Workers have to pay more upfront for care


 As employers struggle to tame health care's market power, they have used the tools of less generous coverage — higher deductibles, copays, and coinsurance — to offset some of the rising premiums.

Workers are increasingly finding their health insurance doesn't feel like insurance.

The average single worker's deductible has tripled since 2006, and 30% of all companies now have annual deductibles of $2,000 or more, according to the Kaiser Family Foundation.

  • The average deductible for individual workers was almost $1,700 in 2021, according to KFF.
  • More than half of working families in high-deductible plans had deductibles of at least $5,000.
  • Federal law now outlaws most types of surprise bills, but workers could still face huge and unexpected costs depending on their network of hospitals and doctors.

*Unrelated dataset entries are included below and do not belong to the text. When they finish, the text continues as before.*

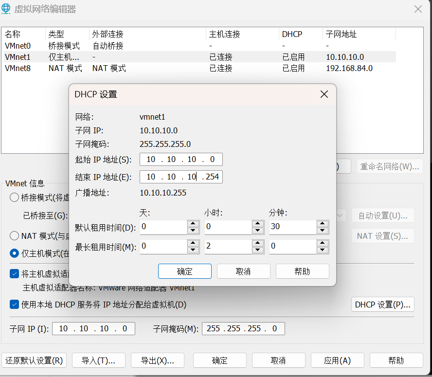Increase maximum lease 小时 value with up arrow
This screenshot has width=432, height=377.
point(258,243)
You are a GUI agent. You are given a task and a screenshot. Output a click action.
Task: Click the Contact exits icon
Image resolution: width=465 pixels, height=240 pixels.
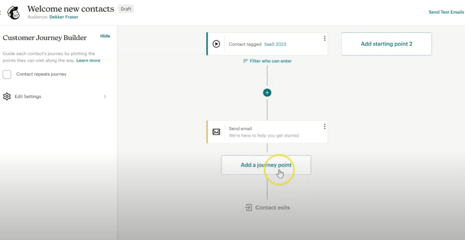(x=249, y=208)
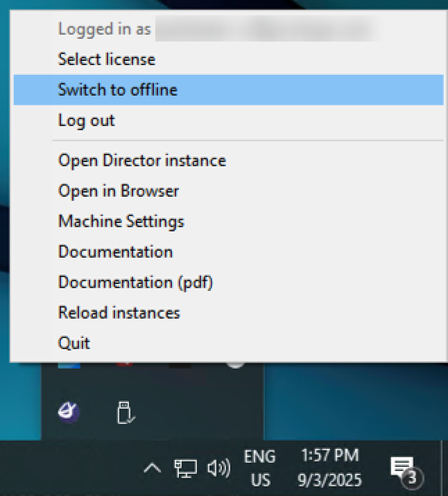Open the clock showing 1:57 PM
This screenshot has width=448, height=496.
pos(330,468)
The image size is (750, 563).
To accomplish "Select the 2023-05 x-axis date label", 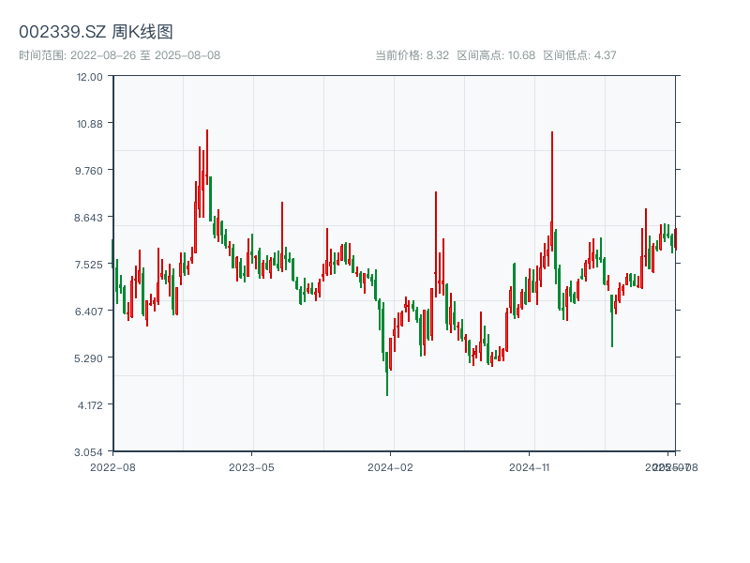I will click(x=251, y=466).
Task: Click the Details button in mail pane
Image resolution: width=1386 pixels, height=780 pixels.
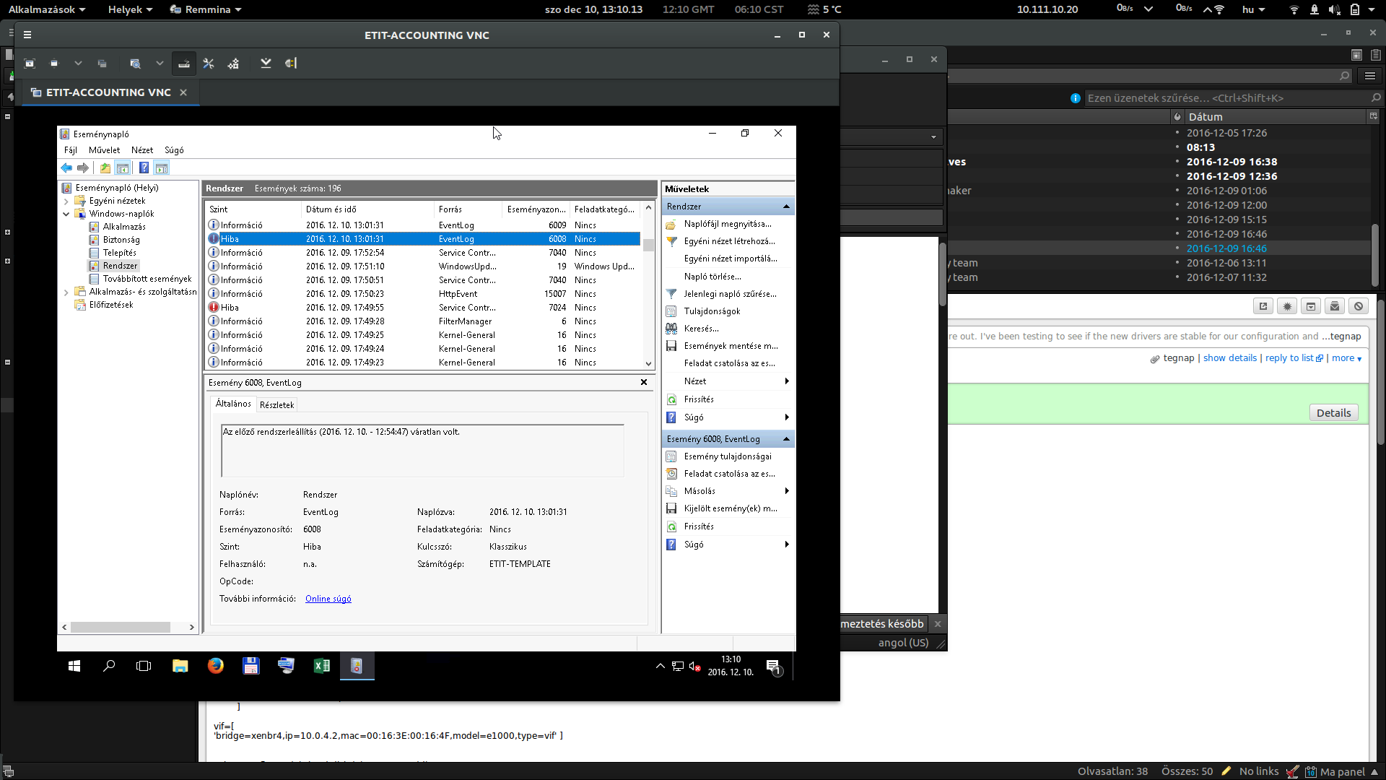Action: point(1333,413)
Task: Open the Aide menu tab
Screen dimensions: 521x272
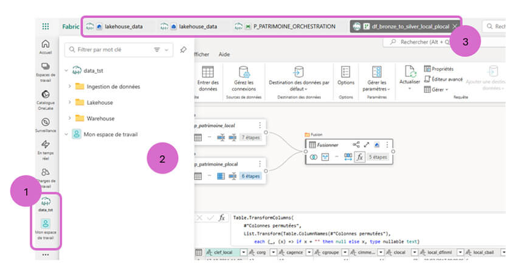Action: [x=224, y=54]
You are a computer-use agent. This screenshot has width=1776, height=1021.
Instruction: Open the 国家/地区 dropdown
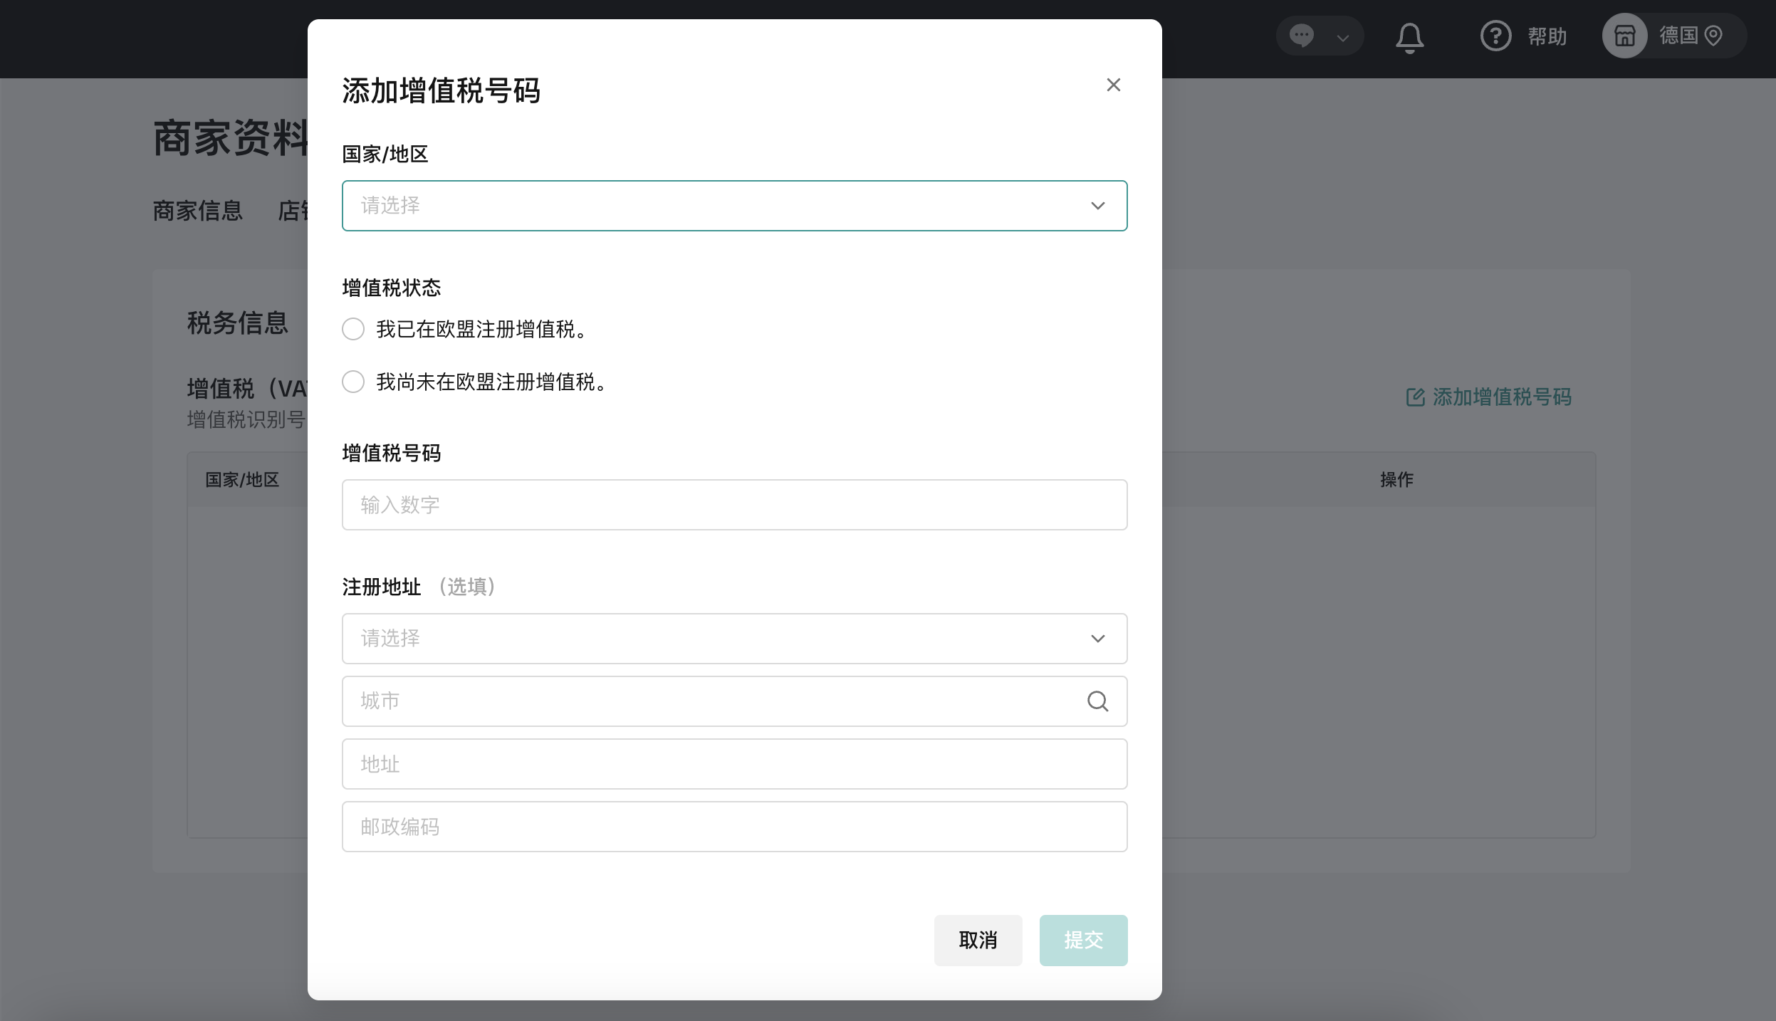coord(733,206)
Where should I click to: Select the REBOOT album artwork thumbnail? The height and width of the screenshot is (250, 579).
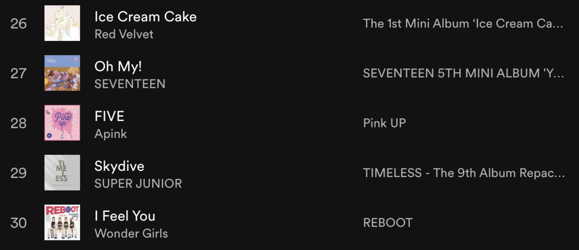click(x=62, y=222)

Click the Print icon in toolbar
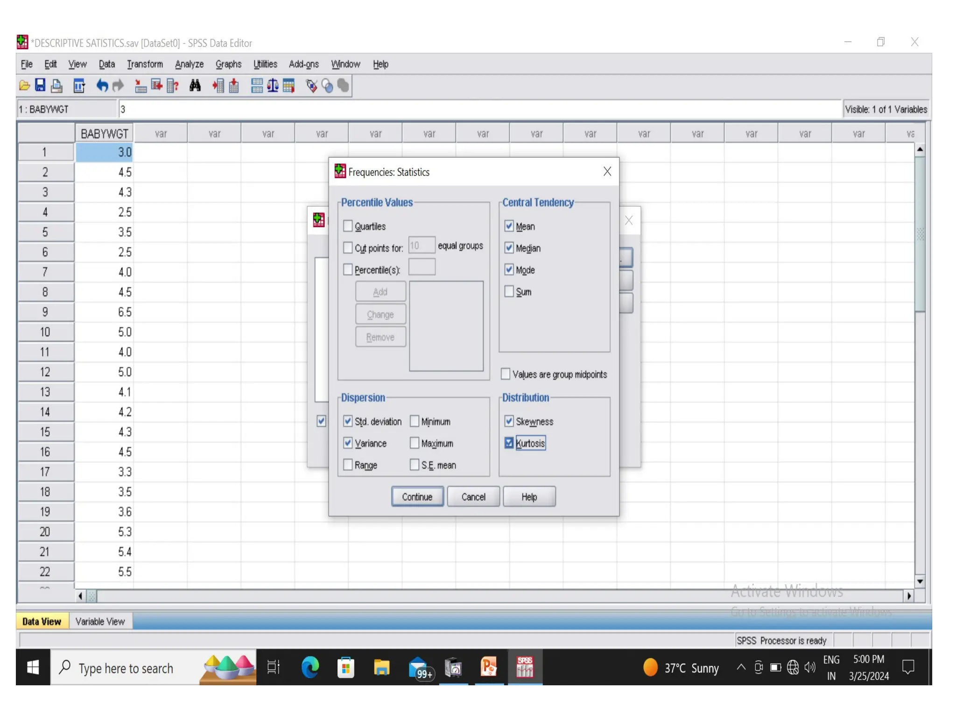tap(56, 85)
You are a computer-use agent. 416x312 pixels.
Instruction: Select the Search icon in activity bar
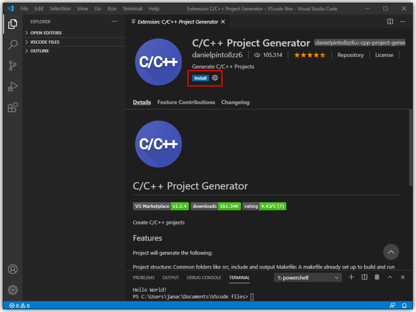tap(12, 45)
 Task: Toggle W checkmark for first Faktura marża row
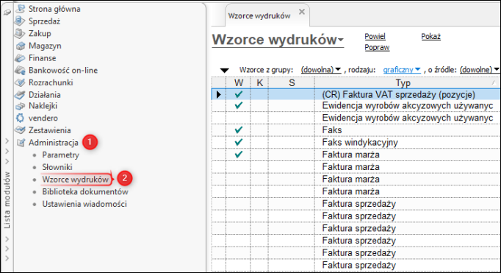coord(238,155)
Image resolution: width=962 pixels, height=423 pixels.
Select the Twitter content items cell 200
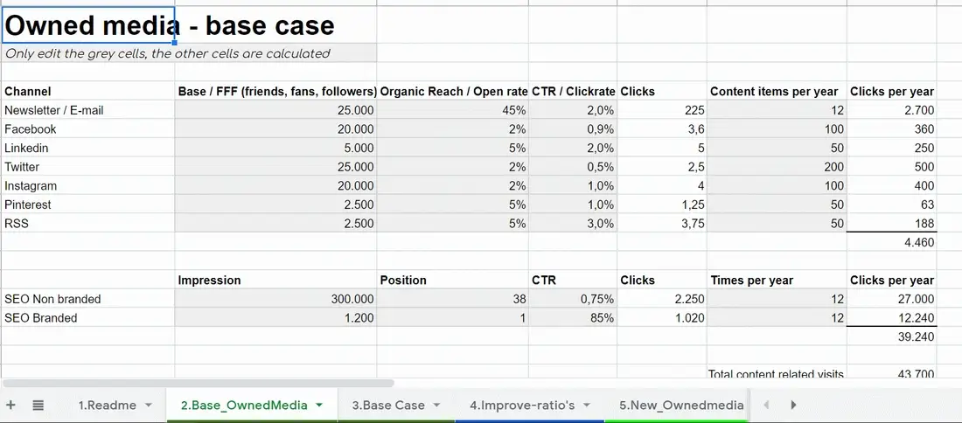[x=777, y=167]
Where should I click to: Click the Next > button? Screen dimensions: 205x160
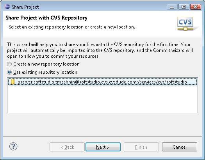(x=103, y=147)
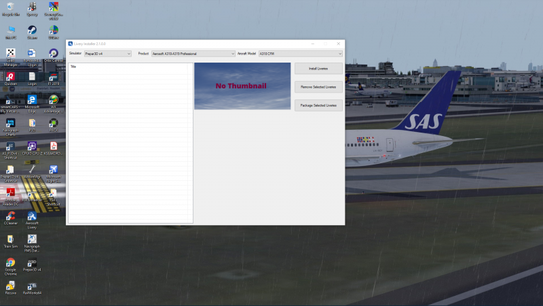The height and width of the screenshot is (306, 543).
Task: Select the Prepar3D v4 desktop shortcut
Action: click(x=32, y=265)
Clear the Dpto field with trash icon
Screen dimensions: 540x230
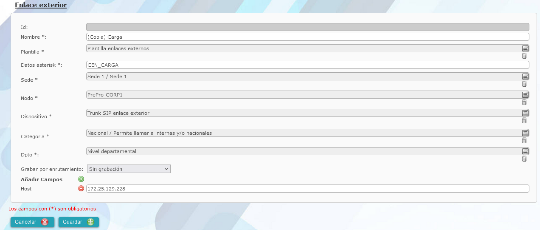(524, 159)
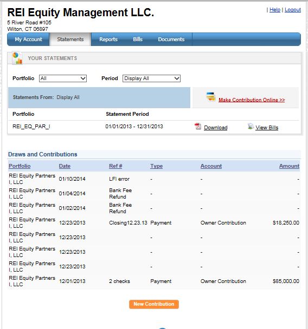Screen dimensions: 308x329
Task: Sort table by Date column
Action: click(65, 166)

 Employees who face the highest out-of-pocket medical costs are those who work in industries that often don't offer insurance like food service, retail, and hospitality.

  • Those industries disproportionately employ Black and Hispanic workers, and those workers are most vulnerable to being exposed to COVID-19.

The pandemic disrupted nearly every facet of health care. But it hasn't changed the way hospitals, doctors, drug companies, and other health care firms continue to charge employer health plans — and workers — whatever they want.

"The big honking problem is the prices that are being paid in the commercial sector," said Mark Miller, the former head of the Medicare Payment Advisory Commission who is now at Arnold Ventures.